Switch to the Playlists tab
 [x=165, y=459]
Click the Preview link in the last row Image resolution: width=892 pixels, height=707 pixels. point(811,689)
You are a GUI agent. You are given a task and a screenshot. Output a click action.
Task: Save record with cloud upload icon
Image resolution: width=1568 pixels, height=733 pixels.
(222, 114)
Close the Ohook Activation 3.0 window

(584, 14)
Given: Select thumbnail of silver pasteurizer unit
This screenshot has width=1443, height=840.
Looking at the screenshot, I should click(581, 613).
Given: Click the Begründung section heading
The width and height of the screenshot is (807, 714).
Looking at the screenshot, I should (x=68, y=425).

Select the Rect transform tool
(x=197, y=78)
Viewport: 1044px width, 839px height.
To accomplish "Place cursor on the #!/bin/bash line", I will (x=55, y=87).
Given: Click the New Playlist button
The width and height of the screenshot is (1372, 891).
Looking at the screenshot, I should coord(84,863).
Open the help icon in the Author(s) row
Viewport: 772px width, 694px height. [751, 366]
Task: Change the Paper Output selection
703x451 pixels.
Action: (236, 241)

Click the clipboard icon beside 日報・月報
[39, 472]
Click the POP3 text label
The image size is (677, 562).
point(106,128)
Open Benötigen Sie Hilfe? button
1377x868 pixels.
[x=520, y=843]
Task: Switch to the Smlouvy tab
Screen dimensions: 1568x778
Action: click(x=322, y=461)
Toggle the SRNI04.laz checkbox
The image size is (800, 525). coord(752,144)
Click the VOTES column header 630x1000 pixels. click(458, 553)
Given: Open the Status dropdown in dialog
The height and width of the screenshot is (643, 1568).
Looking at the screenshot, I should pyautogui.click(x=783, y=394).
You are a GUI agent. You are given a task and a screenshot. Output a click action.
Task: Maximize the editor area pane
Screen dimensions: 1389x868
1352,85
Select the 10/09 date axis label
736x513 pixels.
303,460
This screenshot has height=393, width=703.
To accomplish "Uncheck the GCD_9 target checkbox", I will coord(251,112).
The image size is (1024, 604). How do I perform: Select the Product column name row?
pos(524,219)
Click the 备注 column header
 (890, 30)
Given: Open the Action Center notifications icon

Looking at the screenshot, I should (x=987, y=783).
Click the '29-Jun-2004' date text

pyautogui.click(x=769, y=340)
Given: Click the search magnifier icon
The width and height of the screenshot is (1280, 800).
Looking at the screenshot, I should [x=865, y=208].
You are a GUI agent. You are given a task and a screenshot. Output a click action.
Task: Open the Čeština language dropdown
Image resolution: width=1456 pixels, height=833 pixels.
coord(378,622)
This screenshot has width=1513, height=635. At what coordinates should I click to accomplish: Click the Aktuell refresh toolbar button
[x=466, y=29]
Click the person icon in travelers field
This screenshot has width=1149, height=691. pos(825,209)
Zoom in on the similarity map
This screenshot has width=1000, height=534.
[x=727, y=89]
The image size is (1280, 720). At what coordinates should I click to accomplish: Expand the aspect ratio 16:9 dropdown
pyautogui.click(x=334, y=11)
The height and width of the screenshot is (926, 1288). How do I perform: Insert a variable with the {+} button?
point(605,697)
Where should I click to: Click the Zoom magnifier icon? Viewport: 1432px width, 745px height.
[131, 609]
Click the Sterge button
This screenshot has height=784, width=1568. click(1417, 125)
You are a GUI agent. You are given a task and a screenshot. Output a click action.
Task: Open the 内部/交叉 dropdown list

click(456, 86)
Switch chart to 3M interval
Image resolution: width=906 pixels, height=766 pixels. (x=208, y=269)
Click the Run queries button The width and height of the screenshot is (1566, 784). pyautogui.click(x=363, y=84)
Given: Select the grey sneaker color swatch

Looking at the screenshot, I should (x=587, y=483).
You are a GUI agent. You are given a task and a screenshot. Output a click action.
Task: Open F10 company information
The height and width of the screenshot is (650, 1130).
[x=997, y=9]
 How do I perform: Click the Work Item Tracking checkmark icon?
•••••
Output every line of the data above as a Markdown table with a Line column for the row number and a Text column for the line itself, leaving out blank lines.

### [COMPLETE RESPONSE]
| Line | Text |
|---|---|
| 1 | Switch to the Playlists tab |
| 2 |  [x=165, y=459] |
| 3 | Click the Preview link in the last row Image resolution: width=892 pixels, height=707 pixels. point(811,689) |
| 4 | You are a GUI agent. You are given a task and a screenshot. Output a click action. |
| 5 | Task: Save record with cloud upload icon |
| 6 | Image resolution: width=1568 pixels, height=733 pixels. |
| 7 | (222, 114) |
| 8 | Close the Ohook Activation 3.0 window |
| 9 | (584, 14) |
| 10 | Given: Select thumbnail of silver pasteurizer unit |
| 11 | This screenshot has width=1443, height=840. |
| 12 | Looking at the screenshot, I should click(581, 613). |
| 13 | Given: Click the Begründung section heading |
| 14 | The width and height of the screenshot is (807, 714). |
| 15 | Looking at the screenshot, I should (x=68, y=425). |
| 16 | Select the Rect transform tool |
| 17 | (x=197, y=78) |
| 18 | Viewport: 1044px width, 839px height. |
| 19 | To accomplish "Place cursor on the #!/bin/bash line", I will (x=55, y=87). |
| 20 | Given: Click the New Playlist button |
| 21 | The width and height of the screenshot is (1372, 891). |
| 22 | Looking at the screenshot, I should coord(84,863). |
| 23 | Open the help icon in the Author(s) row |
| 24 | Viewport: 772px width, 694px height. [751, 366] |
| 25 | Task: Change the Paper Output selection |
| 26 | 703x451 pixels. |
| 27 | Action: (236, 241) |
| 28 | Click the clipboard icon beside 日報・月報 |
| 29 | [39, 472] |
| 30 | Click the POP3 text label |
| 31 | The image size is (677, 562). |
| 32 | point(106,128) |
| 33 | Open Benötigen Sie Hilfe? button |
| 34 | 1377x868 pixels. |
| 35 | [x=520, y=843] |
| 36 | Task: Switch to the Smlouvy tab |
| 37 | Screen dimensions: 1568x778 |
| 38 | Action: click(x=322, y=461) |
| 39 | Toggle the SRNI04.laz checkbox |
| 40 | The image size is (800, 525). coord(752,144) |
| 41 | Click the VOTES column header 630x1000 pixels. click(458, 553) |
| 42 | Given: Open the Status dropdown in dialog |
| 43 | The height and width of the screenshot is (643, 1568). |
| 44 | Looking at the screenshot, I should pyautogui.click(x=783, y=394). |
| 45 | You are a GUI agent. You are given a task and a screenshot. Output a click action. |
| 46 | Task: Maximize the editor area pane |
| 47 | Screen dimensions: 1389x868 |
| 48 | 1352,85 |
| 49 | Select the 10/09 date axis label |
| 50 | 736x513 pixels. |
| 51 | 303,460 |
| 52 | This screenshot has height=393, width=703. |
| 53 | To accomplish "Uncheck the GCD_9 target checkbox", I will coord(251,112). |
| 54 | The image size is (1024, 604). How do I perform: Select the Product column name row? |
| 55 | pos(524,219) |
| 56 | Click the 备注 column header |
| 57 |  (890, 30) |
| 58 | Given: Open the Action Center notifications icon |
| 59 | Looking at the screenshot, I should (x=987, y=783). |
| 60 | Click the '29-Jun-2004' date text |
| 61 | pyautogui.click(x=769, y=340) |
| 62 | Given: Click the search magnifier icon |
| 63 | The width and height of the screenshot is (1280, 800). |
| 64 | Looking at the screenshot, I should [x=865, y=208]. |
| 65 | You are a GUI agent. You are given a task and a screenshot. Output a click action. |
| 66 | Task: Open the Čeština language dropdown |
| 67 | Image resolution: width=1456 pixels, height=833 pixels. |
| 68 | coord(378,622) |
| 69 | This screenshot has width=1513, height=635. At what coordinates should I click to accomplish: Click the Aktuell refresh toolbar button |
| 70 | [x=466, y=29] |
| 71 | Click the person icon in travelers field |
| 72 | This screenshot has width=1149, height=691. pos(825,209) |
| 73 | Zoom in on the similarity map |
| 74 | This screenshot has width=1000, height=534. |
| 75 | [x=727, y=89] |
| 76 | The image size is (1280, 720). At what coordinates should I click to accomplish: Expand the aspect ratio 16:9 dropdown |
| 77 | pyautogui.click(x=334, y=11) |
| 78 | The height and width of the screenshot is (926, 1288). How do I perform: Insert a variable with the {+} button? |
| 79 | point(605,697) |
| 80 | Where should I click to: Click the Zoom magnifier icon? Viewport: 1432px width, 745px height. |
| 81 | [131, 609] |
| 82 | Click the Sterge button |
| 83 | This screenshot has height=784, width=1568. click(1417, 125) |
| 84 | You are a GUI agent. You are given a task and a screenshot. Output a click action. |
| 85 | Task: Open the 内部/交叉 dropdown list |
| 86 | click(456, 86) |
| 87 | Switch chart to 3M interval |
| 88 | Image resolution: width=906 pixels, height=766 pixels. (x=208, y=269) |
| 89 | Click the Run queries button The width and height of the screenshot is (1566, 784). pyautogui.click(x=363, y=84) |
| 90 | Given: Select the grey sneaker color swatch |
| 91 | Looking at the screenshot, I should (x=587, y=483). |
| 92 | You are a GUI agent. You are given a task and a screenshot. Output a click action. |
| 93 | Task: Open F10 company information |
| 94 | The height and width of the screenshot is (650, 1130). |
| 95 | [x=997, y=9] |
| 96 |  How do I perform: Click the Work Item Tracking checkmark icon? |